Radiation Therapy Oncology Group
- Abbreviation: RTOG
- Formation: 1968; 58 years ago
- Founder: Dr. Simon Kramer
- Headquarters: Philadelphia, Pennsylvania
- Fields: Cancer clinical research

= Radiation Therapy Oncology Group =

The Radiation Therapy Oncology Group (RTOG), headquartered in Philadelphia, Pennsylvania, was organized in 1968 under the direction of Dr. Simon Kramer, also a principal founder. Since 1971, the RTOG has been funded and overseen by the National Cancer Institute.

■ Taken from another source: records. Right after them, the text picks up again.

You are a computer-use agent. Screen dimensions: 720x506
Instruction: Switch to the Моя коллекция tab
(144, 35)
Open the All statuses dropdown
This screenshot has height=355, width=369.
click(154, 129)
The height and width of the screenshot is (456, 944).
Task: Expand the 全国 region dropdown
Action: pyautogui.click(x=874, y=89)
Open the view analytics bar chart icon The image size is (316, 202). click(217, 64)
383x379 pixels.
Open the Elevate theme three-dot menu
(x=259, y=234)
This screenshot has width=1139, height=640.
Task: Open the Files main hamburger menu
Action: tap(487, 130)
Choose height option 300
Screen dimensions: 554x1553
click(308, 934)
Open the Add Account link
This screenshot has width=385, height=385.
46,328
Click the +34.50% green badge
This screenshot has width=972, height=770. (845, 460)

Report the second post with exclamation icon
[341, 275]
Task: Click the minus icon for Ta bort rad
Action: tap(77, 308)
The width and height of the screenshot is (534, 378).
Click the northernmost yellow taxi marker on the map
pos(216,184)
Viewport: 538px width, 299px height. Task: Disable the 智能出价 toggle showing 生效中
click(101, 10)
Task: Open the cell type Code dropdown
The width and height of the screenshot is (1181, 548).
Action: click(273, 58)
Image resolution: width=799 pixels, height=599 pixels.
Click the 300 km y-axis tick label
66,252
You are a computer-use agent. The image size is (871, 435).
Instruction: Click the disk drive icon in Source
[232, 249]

The group is responsible for conducting radiation therapy research and clinical investigations in order to treat cancers, including endometrial and cervical cancer.

== History ==
Its first study was in 1968, an adjuvant methotrexate study for head and neck cancer. The methotrexate study employed combinations of radiation, methotrexate and surgery in the treatment of advanced head and neck cancer. 700 patients were used to this study clinical investigations in the area of head and neck cancer. In 2009, it was reported RTOG accrued a total of about 60,000 patients for studies. An academically controversial study RTOG published demonstrated good results for treating low-grade glioma, although as of 2015 this treatment was generally incompatible with chemotherapy options for treatment such as temozolomide.

RTOG headquarters are located at the offices of the American College of Radiology in Philadelphia, Pennsylvania.

In 2014, NRG Oncology was formed when RTOG merged with the National Surgical National Adjuvant Breast and Bowel Project (NSABP) and the Gynecologic Oncology Group (GOG).